Speaker
Description
Metastable domains of fluctuating topological charges can change the chirality of quarks and induce local parity violation
in quantum chromodynamics. This can lead to observable charge separation along the strong magnetic field produced in relativistic heavy-ion collisions, a phenomenon called the chiral magnetic effect (CME). The magnetic field is generated by spectator protons and therefore best measured by the 1st-order harmonic plane ($\Psi_{1}$) using the spectator neutrons. The 2nd-order harmonic plane ($\Psi_{2}$), on the other hand, estimates the initial participant geometry, connected to the elliptic flow anisotropy ($v_{2}$).
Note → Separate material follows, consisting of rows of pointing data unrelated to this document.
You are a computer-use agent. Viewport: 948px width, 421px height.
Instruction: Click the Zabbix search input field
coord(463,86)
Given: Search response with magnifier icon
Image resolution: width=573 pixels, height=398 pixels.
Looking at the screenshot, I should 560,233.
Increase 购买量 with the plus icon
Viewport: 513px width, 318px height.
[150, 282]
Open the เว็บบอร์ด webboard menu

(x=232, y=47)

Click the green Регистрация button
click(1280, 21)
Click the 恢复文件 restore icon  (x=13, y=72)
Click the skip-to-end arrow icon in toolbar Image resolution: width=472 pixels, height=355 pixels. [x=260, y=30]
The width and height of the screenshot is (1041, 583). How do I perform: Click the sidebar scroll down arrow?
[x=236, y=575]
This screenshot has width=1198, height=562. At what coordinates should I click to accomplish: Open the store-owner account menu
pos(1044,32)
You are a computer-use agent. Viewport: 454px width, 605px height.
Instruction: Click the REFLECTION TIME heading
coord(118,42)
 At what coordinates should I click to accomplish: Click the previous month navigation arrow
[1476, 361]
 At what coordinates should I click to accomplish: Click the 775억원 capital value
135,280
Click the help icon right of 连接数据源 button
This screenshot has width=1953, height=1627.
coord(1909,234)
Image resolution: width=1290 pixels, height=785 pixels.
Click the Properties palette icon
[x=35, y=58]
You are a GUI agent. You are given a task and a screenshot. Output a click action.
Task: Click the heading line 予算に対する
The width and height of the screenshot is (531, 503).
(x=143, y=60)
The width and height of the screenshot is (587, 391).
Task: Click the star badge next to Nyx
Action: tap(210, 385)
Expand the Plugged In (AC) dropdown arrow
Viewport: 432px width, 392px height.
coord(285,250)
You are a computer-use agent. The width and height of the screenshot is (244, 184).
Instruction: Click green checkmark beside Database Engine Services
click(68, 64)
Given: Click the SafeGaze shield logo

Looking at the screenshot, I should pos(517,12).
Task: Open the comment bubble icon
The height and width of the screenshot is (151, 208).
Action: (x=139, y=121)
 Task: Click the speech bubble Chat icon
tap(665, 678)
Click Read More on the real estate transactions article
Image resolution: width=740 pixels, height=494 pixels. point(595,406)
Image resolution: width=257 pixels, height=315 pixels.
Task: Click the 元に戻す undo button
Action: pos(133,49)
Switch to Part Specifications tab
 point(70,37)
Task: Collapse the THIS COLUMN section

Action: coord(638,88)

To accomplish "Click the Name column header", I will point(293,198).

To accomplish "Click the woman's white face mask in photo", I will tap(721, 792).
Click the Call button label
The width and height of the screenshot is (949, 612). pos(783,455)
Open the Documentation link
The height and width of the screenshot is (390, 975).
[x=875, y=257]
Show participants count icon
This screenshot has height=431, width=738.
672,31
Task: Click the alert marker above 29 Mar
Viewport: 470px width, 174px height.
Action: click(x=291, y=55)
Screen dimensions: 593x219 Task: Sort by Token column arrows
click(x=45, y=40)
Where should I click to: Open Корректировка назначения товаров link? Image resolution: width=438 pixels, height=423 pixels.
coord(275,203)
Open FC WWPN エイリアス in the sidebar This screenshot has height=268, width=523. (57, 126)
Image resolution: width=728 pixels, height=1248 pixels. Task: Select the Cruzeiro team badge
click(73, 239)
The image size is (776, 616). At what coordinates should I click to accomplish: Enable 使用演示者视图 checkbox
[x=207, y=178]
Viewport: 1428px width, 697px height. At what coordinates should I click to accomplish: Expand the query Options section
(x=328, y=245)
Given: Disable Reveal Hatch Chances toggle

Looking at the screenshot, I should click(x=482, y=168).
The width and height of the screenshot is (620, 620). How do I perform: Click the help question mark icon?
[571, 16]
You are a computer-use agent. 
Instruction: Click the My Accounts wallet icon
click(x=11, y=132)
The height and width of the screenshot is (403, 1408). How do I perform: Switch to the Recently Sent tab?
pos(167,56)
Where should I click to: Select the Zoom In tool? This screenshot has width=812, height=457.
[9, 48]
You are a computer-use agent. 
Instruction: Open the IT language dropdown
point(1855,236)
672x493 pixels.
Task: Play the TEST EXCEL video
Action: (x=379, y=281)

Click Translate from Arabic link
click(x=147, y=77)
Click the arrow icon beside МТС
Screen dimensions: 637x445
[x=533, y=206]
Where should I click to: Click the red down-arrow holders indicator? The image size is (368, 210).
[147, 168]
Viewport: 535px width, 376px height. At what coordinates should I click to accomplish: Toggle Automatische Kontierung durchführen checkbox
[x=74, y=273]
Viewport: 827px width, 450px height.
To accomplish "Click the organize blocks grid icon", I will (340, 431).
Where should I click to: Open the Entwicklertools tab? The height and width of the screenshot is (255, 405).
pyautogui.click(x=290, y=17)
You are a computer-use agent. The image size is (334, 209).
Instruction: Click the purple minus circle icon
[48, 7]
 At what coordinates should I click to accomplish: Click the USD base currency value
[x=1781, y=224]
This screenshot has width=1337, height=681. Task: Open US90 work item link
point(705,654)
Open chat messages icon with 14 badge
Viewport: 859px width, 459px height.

A major background source for CME measurements is the intrinsic particle correlation coupled with $v_{2}$. In heavy-ion collisions, the $\Psi_{1}$ and $\Psi_{2}$ are correlated, thus the CME and the $v_{2}$-induced background are entangled.
In small system p+Au and d+Au collisions, the $\Psi_{2}$ is entirely due to geometry fluctuations, and thus $\Psi_{1}$ and $\Psi_{2}$ are uncorrelated. A correlation measurement w.r.t. $\Psi_{1}$ is only sensitive to CME while the $v_{2}$-induced background is averaged to zero. Likewise, a correlation measurement w.r.t. $\Psi_{2}$ is only sensitive to $v_{2}$-induced background while any CME is averaged to zero.
In this poster, we will present the STAR measurements of three-particle correlation in p+Au and d+Au collisions
at $\sqrt{s_{\rm NN}}$ = 200 GeV with respect to $\Psi_{1}$ of spectator neutrons measured by the STAR ZDC-SMD detectors. Measurements with respect to $\Psi_{2}$ are also reported, which shed light on the background contamination in similar measurements in heavy-ion collisions.
| Preferred Track | QCD in small systems |
|---|---|
| Collaboration | STAR |